JEN STEVENS is a reference librarian at Washington State University, where she works with the English and Foreign Language Departments. She did her B.A. and M.A. in English and American Literature at the University of Colorado at Boulder, where she studied English medieval and Renaissance literature and wrote an undergraduate thesis on the narrative structure of Tolkien's The Lord of the Rings trilogy. Her current research interests include Tolkien's and C.S. Lewis's deployment of earlier literatures in their own literary works.

SANDRA BALLIF STRAUBHAAR, a lecturer in Germanic studies at the University of Texas at Austin, can date her obsession with Tolkien to the first appearance of the Ballantine paperbacks. She researches and teaches a number of topics, including medieval Scandinavia, the heroic archetype, the Indo-European folk tale, women's poetry, and postmodern popular medievalism. Lately she has published on Saint Birgitta of Sweden; trollwomen in the legendary sagas; women skalds; historical sagas and Norwegian nationalism; the Cambridge Celticist Nora K. Chadwick; and Swedish popular novelist Jan Guillou.
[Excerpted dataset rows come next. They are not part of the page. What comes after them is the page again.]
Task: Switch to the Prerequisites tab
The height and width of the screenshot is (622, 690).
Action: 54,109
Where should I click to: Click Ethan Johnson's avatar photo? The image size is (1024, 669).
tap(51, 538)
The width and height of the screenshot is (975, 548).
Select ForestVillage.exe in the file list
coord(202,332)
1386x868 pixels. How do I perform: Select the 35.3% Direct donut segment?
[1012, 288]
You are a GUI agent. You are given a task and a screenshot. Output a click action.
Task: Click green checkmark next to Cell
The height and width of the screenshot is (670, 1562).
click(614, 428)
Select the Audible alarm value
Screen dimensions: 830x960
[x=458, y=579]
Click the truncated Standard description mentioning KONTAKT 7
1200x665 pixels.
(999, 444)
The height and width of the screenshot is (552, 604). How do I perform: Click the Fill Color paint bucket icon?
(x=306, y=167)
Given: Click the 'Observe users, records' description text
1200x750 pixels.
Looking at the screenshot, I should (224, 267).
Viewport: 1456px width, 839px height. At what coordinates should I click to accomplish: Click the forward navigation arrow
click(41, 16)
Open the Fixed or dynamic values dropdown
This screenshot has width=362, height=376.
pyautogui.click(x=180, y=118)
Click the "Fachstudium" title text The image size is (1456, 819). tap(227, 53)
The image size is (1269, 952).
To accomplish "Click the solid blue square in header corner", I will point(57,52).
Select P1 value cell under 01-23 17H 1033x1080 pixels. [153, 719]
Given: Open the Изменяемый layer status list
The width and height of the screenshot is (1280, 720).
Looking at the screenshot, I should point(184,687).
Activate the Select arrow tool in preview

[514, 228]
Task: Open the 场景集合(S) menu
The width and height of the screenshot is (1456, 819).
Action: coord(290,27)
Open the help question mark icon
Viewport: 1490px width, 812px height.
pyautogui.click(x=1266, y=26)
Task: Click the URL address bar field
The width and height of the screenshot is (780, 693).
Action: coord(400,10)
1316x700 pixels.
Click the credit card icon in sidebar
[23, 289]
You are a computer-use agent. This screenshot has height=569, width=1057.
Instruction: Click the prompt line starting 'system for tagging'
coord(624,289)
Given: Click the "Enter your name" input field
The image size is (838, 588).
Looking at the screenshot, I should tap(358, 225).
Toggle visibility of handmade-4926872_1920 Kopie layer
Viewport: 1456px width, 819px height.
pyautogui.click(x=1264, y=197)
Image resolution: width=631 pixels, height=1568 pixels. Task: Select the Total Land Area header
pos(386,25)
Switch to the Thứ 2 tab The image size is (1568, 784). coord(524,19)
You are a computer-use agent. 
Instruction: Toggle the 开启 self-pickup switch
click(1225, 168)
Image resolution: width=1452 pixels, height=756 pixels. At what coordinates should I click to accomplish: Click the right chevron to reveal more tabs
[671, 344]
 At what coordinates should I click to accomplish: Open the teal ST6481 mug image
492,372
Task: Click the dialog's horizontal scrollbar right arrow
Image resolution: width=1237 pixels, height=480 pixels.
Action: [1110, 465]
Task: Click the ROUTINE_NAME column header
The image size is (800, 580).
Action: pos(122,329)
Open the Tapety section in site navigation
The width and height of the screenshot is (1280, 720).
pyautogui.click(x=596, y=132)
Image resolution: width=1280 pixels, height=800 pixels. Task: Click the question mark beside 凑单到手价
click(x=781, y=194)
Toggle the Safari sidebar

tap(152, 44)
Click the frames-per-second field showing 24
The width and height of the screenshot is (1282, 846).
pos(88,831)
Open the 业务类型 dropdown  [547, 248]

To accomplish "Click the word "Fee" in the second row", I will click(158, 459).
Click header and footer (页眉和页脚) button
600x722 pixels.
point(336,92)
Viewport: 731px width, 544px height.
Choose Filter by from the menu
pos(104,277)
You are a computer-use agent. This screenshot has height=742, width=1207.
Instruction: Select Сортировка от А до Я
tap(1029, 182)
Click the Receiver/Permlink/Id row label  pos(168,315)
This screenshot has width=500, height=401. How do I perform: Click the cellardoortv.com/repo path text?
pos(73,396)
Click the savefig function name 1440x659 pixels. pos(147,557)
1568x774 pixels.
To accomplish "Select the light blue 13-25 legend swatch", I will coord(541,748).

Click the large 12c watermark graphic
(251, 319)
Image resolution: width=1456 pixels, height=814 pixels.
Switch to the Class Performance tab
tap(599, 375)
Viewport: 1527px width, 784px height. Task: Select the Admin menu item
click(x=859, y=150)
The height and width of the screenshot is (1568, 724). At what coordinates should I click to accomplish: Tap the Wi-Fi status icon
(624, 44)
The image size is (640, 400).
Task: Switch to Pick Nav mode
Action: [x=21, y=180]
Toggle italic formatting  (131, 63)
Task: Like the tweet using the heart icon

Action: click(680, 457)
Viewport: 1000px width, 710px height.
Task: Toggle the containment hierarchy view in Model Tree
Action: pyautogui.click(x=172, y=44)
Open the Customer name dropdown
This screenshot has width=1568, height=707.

RICHARD C. WEST has graduate degrees in both medieval literature and librarianship. He is the compiler of Tolkien Criticism: An Annotated Checklist (1970, 2nd ed. 1981) and has published several articles on Tolkien and other authors. He is currently the Assistant Director for Technical Services at the Kurt F. Wendt Library at the University of Wisconsin-Madison. He and his wife and occasional collaborator, chemist Perri Corrick-West, live in Madison, Wisconsin.

MARY E. ZIMMER is a Presidential Fellow at Rice University, where she is writing her doctoral dissertation on seventeenth-century British literature. She has previously published on St. Catherine of Siena in Studia Mystica and on John Donne in Christianity and Literature.